══ Source information ══

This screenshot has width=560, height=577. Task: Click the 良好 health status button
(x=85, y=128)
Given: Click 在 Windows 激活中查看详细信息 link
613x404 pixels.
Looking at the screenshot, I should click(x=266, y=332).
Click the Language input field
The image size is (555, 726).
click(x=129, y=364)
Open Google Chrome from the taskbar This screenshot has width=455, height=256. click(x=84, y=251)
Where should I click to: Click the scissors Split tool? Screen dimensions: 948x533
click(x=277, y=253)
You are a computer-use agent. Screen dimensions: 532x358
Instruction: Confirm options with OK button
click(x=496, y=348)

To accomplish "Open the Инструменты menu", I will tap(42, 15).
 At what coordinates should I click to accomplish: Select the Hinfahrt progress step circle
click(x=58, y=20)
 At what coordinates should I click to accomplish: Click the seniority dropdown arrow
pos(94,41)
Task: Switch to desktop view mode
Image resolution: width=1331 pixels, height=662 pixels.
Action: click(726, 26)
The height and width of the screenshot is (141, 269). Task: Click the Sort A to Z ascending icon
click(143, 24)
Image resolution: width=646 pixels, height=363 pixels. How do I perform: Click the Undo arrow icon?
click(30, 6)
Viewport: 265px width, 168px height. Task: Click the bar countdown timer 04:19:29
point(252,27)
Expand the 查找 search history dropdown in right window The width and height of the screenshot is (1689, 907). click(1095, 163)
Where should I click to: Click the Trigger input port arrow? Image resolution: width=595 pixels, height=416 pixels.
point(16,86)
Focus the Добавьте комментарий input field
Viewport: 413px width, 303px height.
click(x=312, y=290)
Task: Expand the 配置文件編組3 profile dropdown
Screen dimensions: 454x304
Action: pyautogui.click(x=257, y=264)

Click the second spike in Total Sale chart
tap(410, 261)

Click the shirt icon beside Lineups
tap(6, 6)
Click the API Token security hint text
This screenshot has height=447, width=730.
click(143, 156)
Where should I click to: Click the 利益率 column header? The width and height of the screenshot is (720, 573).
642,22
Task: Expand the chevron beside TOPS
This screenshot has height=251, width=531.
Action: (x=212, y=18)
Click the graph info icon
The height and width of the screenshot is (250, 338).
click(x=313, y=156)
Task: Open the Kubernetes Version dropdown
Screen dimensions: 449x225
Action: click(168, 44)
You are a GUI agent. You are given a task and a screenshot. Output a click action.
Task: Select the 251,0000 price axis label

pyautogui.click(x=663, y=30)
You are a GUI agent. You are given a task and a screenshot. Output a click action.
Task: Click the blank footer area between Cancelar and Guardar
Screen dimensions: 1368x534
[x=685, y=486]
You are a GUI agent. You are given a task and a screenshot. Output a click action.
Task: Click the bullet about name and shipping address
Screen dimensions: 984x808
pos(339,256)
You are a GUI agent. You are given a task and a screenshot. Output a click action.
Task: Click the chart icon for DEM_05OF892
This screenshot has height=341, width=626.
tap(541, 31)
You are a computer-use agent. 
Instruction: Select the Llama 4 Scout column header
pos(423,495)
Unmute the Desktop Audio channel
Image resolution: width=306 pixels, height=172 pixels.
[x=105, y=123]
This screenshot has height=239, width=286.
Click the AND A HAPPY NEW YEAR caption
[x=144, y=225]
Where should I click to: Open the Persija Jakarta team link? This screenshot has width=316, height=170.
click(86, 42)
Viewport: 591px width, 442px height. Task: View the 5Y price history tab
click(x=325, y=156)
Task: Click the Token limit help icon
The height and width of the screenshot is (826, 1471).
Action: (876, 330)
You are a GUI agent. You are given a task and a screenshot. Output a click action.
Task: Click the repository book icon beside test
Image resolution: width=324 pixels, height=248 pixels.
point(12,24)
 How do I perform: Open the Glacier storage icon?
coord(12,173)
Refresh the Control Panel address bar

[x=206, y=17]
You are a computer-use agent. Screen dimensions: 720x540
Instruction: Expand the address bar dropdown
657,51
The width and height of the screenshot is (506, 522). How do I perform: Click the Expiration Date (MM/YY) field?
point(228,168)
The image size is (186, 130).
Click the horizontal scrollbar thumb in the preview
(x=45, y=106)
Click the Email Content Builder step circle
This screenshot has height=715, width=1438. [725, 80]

═══

▸ **To do**
Find and copy each line above holding "Token".

▸ **Answer to the exercise**
Click the API Token security hint text
Task: Click the Token limit help icon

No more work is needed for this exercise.